- Location of Black Eagle, Montana
- Coordinates: 47°31′42″N 111°15′52″W﻿ / ﻿47.52833°N 111.26444°W
- Country: United States
- State: Montana
- County: Cascade

Area
- • Total: 1.73 sq mi (4.48 km^{2})
- • Land: 1.54 sq mi (3.99 km^{2})
- • Water: 0.19 sq mi (0.49 km^{2})
- Elevation: 3,471 ft (1,058 m)

Population (2020)
- • Total: 949
- • Density: 615.7/sq mi (237.71/km^{2})
- Time zone: UTC-7 (Mountain (MST))
- • Summer (DST): UTC-6 (MDT)
- ZIP code: 59414
- Area code: 406
- FIPS code: 30-07150
- GNIS feature ID: 2407855

= Black Eagle, Montana =

Black Eagle is a census-designated place (CDP) in Cascade County, Montana, United States. As of the 2020 census, Black Eagle had a population of 949. It is a suburb of Great Falls.
==History==
With early activity from smelters and refineries, Black Eagle was first called "Little Chicago". This was a reference to the industrialized nature of the town. When the post office was established in 1917, the name of the town officially became Black Eagle. It was named for the Black Eagle Falls on the Missouri River, which were named by Capt. Meriwether Lewis.

Construction of the Boston & Montana smelter, which formed the town's skyline, began in 1891. It was demolished on September 18, 1982.

==Geography==
Black Eagle is located near Giant Springs State Park.

According to the United States Census Bureau, the CDP has a total area of 1.7 sqmi, of which 1.5 sqmi is land and 0.1 sqmi (8.33%) is water.

==Demographics==

As of the census of 2000, there were 914 people, 418 households, and 237 families residing in the CDP. The population density was 590.3 PD/sqmi. There were 458 housing units at an average density of 295.8 /sqmi. The racial makeup of the CDP was 88.07% White, 0.55% African American, 7.66% Native American, 0.22% Asian, 0.55% from other races, and 2.95% from two or more races. Hispanic or Latino of any race were 2.52% of the population.

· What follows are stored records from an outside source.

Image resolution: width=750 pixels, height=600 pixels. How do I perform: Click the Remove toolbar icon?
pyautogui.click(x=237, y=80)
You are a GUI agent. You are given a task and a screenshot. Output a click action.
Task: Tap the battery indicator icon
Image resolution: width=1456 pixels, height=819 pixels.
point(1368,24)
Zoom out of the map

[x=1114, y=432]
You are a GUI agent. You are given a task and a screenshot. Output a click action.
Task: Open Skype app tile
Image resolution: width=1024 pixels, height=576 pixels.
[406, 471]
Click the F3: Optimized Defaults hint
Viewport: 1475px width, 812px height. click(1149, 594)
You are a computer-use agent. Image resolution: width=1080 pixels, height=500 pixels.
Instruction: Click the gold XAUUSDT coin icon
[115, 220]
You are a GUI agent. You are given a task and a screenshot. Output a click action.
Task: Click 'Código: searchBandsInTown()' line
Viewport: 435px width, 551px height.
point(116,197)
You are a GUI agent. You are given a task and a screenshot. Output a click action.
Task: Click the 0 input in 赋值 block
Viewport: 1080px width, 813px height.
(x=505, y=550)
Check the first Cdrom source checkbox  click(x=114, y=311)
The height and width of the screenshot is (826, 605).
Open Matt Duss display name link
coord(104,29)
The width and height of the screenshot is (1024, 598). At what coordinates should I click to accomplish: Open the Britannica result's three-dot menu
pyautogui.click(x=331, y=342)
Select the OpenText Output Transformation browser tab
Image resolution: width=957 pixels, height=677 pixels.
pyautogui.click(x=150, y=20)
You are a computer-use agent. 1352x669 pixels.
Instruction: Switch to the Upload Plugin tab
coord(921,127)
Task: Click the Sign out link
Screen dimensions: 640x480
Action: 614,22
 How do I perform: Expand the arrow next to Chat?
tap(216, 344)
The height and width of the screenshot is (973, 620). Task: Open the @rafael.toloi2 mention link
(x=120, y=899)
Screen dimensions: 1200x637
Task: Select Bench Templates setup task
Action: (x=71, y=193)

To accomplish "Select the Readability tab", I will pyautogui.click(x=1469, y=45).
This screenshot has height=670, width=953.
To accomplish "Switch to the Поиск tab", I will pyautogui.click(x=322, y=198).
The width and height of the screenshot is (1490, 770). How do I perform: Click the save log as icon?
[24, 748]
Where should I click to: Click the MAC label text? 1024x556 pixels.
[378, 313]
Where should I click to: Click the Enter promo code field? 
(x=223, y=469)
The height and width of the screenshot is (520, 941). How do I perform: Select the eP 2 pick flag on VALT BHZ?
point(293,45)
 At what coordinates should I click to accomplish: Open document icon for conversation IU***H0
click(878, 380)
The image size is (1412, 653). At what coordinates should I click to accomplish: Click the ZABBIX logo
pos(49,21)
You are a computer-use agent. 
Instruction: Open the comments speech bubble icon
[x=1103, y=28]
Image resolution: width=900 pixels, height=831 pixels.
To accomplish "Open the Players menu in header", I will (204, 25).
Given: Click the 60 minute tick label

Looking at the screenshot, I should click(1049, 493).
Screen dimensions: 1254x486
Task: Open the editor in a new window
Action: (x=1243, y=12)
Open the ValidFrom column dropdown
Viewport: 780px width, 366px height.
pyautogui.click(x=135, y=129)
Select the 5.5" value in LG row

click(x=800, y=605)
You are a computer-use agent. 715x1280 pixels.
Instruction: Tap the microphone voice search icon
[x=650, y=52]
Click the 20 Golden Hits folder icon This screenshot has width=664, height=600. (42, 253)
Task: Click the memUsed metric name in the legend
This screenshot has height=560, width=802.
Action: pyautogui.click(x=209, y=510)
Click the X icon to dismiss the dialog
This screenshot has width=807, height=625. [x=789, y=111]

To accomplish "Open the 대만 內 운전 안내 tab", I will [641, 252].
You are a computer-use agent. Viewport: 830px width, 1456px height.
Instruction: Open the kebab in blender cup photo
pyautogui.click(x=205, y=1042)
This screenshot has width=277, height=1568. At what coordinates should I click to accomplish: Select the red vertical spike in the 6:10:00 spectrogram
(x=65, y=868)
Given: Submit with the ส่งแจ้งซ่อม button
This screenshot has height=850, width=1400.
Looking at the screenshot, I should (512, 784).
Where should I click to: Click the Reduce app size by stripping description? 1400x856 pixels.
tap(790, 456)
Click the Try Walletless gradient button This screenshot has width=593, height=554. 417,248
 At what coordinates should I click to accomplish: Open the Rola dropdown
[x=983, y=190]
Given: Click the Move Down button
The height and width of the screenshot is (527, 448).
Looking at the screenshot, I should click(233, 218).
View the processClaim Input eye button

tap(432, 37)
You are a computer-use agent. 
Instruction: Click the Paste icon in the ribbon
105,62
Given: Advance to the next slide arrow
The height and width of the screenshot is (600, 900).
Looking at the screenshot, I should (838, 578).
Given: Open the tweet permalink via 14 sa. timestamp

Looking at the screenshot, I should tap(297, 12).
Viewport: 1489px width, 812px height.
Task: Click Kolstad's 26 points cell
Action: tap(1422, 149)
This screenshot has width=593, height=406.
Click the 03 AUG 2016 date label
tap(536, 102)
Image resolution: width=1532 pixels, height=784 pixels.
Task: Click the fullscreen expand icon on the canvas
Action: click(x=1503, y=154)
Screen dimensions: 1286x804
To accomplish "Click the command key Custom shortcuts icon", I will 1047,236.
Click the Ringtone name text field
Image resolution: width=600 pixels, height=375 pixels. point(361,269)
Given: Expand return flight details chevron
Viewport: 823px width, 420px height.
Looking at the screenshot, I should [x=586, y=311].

There were 418 households, out of which 24.4% had children under the age of 18 living with them, 38.8% were married couples living together, 12.0% had a female householder with no husband present, and 43.1% were non-families. 38.3% of all households were made up of individuals, and 11.7% had someone living alone who was 65 years of age or older. The average household size was 2.19, and the average family size was 2.86.

In the CDP, the population was spread out, with 23.9% under the age of 18, 8.6% from 18 to 24, 29.1% from 25 to 44, 24.8% from 45 to 64, and 13.6% who were 65 years of age or older. The median age was 38 years. For every 100 females, there were 105.4 males. For every 100 females age 18 and over, there were 104.7 males.

The median income for a household in the CDP was $23,529, and the median income for a family was $31,771. Males had a median income of $26,250 versus $17,321 for females. The per capita income for the CDP was $18,269. About 8.1% of families and 11.1% of the population were below the poverty line, including 10.1% of those under age 18 and 3.8% of those age 65 or over.

Historical population
| Census | Pop. | Note | %± |
| 2020 | 949 |  | — |
U.S. Decennial Census

==Climate==
According to the Köppen Climate Classification system, Black Eagle has a semi-arid climate, abbreviated "BSk" on climate maps.